→ **WORK TASK 1**
Answer these from the Anthony William Linnane biography:
(a) In what city was Linnane born?
(b) In what year did he become professor of biochemistry at Monash?
(c) In what year was he elected to the Royal Society?
→ **WORK TASK 2**
Print the part of the Linnane biography from "Professor Linnane received" to "Australia in 1995.".

- Born: 17 July 1930 Sydney, New South Wales
- Died: 11 November 2017 (aged 87) Richmond, Melbourne, Victoria
- Education: University of Sydney (MSc, PhD)
- Known for: Accumulation of DNA mutations in mitochondria as a causal process in aging
- Children: Two
- Awards: Lemberg Medal of the Australian Biochemical Society
- Scientific career
- Fields: Biochemistry
- Workplaces: University of Wisconsin; University of Sydney; Monash University;

= Anthony William Linnane =

Australian biochemist

Anthony William Linnane (1930-2017) was an Australian professor of biochemistry, known for his work on mitochondria.

==Career==
Linnane's work investigated the biogenesis of mitochondria in yeast, the biosynthesis of mitochondrial enzymes, and the selective effects of antibiotics on protein synthesis in the mitochondria and cytoplasm. He is particularly well known for the hypothesis that the accumulation of DNA Mutation in mitochondria is a causal process in aging and degenerative disease.

Linnane became professor of biochemistry at Monash in 1965, and was Head of Biochemistry from 1991 to 1994. He was the founding director of the Centre for Molecular Biology and Medicine from 1983 until 1996, when he became emeritus professor.

Professor Linnane received the Lemberg Medal from the Australian Biochemical Society in 1973. He was elected to the Australian Academy of Science in 1972, to the Royal Society in 1980, and to the Australian Academy of Technological Sciences and Engineering in 1999. After a stint as Treasurer of the International Union of Biochemistry and Molecular Biology, he received that organization's Distinguished Service Award in 2000. He also served as President of both the Australian Biochemical Society and the Federation of Asian and Oceanic Biochemical Societies. He was appointed a member of the Order of Australia in 1995.

→ **DATASET RECORDS**

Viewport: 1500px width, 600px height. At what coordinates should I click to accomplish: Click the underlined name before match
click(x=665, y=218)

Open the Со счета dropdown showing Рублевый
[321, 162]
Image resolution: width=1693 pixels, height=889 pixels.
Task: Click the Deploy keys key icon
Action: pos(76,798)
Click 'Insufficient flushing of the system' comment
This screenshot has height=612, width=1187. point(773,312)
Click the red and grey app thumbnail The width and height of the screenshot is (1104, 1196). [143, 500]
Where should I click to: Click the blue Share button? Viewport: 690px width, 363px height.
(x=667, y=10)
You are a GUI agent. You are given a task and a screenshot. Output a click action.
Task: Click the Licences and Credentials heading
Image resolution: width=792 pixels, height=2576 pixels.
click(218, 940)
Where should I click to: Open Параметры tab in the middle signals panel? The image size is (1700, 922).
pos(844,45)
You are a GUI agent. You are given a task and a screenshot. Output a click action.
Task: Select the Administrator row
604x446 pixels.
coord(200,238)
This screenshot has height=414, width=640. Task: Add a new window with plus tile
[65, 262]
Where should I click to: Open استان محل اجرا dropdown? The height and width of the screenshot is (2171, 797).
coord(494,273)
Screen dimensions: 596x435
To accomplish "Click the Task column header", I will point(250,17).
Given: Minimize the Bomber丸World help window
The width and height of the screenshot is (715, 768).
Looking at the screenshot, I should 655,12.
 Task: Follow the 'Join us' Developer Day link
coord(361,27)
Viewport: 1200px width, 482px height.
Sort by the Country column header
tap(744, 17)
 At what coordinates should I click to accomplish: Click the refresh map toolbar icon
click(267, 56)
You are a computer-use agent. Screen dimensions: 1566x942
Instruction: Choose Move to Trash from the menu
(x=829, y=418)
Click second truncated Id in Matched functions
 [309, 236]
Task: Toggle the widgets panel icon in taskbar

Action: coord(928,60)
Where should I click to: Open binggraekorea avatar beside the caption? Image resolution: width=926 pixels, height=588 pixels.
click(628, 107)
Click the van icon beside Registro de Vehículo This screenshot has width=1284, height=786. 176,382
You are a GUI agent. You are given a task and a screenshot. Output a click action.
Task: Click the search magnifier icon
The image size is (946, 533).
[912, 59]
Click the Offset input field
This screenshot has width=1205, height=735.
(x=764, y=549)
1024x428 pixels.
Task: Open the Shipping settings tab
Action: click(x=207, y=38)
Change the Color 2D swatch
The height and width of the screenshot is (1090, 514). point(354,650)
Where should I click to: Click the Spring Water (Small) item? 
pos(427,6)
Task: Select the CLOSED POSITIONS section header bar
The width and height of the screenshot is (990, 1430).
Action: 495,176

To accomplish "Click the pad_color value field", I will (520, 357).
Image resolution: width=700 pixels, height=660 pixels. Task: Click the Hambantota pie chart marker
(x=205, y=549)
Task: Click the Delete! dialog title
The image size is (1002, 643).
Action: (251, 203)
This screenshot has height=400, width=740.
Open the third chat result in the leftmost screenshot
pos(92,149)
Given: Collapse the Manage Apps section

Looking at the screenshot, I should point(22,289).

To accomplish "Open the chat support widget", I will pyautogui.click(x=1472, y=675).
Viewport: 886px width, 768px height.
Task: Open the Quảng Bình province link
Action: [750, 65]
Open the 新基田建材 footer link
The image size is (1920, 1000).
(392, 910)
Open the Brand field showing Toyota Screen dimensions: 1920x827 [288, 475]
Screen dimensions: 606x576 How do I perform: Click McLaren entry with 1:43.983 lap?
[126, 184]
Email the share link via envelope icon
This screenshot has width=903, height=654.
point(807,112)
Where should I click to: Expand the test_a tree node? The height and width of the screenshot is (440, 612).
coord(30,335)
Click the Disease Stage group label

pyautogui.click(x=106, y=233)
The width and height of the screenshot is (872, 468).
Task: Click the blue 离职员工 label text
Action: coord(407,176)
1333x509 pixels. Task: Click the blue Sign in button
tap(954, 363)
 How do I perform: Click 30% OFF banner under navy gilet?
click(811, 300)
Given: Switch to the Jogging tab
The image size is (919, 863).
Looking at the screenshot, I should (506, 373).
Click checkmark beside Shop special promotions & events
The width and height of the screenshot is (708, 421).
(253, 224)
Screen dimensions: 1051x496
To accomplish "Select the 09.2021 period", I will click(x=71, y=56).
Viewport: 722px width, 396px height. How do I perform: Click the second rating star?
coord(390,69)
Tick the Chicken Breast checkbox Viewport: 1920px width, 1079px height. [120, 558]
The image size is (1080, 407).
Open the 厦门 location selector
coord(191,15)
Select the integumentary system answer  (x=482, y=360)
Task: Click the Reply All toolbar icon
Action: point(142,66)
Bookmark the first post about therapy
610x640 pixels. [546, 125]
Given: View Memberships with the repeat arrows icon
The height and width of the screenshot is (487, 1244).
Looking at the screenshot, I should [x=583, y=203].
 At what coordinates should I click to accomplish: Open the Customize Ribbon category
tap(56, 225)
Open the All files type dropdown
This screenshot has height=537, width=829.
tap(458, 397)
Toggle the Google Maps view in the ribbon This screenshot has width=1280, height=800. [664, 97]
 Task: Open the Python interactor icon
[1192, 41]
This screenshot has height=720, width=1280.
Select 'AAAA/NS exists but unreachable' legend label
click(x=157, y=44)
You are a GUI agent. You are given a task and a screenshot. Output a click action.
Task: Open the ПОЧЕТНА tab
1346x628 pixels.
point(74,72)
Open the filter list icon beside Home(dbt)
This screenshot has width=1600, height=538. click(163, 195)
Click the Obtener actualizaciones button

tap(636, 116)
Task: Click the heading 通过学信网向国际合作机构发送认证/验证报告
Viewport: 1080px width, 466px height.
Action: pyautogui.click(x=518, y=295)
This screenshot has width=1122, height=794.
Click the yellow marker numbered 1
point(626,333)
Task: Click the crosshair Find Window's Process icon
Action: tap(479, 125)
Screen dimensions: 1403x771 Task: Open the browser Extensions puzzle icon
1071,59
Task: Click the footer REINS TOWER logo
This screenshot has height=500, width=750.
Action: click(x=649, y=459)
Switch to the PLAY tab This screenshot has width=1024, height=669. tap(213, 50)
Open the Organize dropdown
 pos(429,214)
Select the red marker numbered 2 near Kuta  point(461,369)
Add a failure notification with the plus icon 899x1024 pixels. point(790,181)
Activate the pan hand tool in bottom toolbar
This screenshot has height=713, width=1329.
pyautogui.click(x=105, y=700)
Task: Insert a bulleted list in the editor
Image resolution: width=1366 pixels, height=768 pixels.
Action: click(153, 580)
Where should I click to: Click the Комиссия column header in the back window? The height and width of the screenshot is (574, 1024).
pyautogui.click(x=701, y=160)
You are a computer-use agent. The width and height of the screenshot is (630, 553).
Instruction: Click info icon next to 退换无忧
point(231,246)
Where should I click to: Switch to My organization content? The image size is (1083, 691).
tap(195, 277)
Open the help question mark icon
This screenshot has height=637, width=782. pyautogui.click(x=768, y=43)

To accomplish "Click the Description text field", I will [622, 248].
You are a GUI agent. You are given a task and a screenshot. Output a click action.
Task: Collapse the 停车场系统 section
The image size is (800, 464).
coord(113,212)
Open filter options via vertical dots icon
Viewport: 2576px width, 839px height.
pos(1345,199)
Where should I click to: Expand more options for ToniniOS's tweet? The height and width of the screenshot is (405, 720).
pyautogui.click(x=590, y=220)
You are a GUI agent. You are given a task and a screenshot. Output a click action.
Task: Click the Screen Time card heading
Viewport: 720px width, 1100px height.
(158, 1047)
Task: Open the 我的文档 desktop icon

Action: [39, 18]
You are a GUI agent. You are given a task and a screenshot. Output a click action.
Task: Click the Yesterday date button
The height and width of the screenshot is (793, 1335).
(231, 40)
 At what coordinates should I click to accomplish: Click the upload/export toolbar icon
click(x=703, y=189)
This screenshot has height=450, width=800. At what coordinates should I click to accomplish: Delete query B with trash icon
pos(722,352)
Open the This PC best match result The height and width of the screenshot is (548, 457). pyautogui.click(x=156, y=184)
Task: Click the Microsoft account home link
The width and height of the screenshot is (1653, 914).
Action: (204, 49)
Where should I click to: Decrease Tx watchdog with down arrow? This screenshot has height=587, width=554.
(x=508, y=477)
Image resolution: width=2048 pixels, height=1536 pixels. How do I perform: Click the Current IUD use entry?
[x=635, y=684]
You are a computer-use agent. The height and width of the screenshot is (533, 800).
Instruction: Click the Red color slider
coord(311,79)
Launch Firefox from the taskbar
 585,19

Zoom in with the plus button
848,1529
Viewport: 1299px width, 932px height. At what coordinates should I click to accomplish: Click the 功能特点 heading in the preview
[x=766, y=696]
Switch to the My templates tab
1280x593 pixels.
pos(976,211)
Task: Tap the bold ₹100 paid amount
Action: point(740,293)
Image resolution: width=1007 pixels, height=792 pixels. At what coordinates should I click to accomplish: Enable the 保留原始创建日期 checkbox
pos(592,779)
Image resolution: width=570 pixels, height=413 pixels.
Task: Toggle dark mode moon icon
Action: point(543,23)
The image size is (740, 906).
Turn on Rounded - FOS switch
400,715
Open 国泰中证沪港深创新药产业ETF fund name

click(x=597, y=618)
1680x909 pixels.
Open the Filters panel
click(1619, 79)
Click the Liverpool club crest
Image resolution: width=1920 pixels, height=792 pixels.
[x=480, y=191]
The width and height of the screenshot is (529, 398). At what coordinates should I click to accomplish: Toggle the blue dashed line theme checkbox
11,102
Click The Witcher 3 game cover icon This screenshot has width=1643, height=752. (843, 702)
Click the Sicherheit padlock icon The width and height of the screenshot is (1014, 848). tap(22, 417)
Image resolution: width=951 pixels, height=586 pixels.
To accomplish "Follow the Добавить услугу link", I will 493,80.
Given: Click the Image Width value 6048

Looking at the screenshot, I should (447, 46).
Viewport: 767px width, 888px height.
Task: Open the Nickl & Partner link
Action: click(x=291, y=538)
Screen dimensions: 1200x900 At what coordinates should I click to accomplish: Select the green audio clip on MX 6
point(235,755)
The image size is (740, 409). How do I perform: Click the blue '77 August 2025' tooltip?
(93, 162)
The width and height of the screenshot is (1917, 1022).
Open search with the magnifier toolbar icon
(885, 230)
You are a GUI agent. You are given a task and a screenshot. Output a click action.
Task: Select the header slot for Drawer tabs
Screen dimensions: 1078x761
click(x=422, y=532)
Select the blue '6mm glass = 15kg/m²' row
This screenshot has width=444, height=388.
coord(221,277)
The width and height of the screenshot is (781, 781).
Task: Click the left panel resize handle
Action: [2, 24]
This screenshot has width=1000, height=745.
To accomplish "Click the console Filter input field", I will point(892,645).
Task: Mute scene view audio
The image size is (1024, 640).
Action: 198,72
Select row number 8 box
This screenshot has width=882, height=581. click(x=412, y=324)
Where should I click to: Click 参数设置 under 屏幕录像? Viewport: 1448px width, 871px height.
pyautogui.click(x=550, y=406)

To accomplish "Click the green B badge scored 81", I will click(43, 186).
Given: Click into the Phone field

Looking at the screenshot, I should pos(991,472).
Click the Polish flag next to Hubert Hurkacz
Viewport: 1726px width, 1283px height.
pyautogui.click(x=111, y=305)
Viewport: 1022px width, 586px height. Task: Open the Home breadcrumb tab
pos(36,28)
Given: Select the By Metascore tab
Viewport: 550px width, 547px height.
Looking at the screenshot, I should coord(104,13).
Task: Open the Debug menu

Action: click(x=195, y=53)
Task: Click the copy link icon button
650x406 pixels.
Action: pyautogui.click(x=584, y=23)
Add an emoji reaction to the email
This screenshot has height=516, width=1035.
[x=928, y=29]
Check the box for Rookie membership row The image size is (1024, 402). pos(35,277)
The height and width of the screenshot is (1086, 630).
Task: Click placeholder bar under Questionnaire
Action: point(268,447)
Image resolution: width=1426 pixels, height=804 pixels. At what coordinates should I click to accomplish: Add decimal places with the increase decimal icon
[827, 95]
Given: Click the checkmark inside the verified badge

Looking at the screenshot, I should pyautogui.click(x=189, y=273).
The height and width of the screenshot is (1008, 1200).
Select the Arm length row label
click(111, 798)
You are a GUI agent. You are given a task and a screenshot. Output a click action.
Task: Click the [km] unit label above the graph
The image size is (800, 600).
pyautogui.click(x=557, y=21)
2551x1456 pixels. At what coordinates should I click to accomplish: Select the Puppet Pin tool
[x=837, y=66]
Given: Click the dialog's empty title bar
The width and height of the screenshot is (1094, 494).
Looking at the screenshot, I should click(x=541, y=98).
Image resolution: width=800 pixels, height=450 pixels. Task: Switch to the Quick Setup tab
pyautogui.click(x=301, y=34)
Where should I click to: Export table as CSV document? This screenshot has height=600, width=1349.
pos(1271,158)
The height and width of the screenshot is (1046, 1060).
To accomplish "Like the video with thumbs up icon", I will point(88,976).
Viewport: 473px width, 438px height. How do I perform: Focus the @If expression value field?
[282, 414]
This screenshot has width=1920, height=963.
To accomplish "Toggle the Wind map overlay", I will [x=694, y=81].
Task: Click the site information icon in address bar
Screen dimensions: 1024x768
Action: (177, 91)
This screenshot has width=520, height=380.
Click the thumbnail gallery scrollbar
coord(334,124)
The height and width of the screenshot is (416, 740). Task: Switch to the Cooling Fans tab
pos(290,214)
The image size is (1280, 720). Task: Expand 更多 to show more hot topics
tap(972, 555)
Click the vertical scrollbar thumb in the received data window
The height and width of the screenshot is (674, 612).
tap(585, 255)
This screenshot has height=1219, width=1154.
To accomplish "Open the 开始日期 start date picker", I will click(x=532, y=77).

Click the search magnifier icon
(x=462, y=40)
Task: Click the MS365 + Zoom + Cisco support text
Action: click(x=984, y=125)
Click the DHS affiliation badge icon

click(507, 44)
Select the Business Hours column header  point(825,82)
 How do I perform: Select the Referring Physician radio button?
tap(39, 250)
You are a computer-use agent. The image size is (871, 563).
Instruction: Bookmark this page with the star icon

→ **RESULT 1**
(a) Sydney, New South Wales
(b) 1965
(c) 1980

→ **RESULT 2**
Professor Linnane received the Lemberg Medal from the Australian Biochemical Society in 1973. He was elected to the Australian Academy of Science in 1972, to the Royal Society in 1980, and to the Australian Academy of Technological Sciences and Engineering in 1999. After a stint as Treasurer of the International Union of Biochemistry and Molecular Biology, he received that organization's Distinguished Service Award in 2000. He also served as President of both the Australian Biochemical Society and the Federation of Asian and Oceanic Biochemical Societies. He was appointed a member of the Order of Australia in 1995.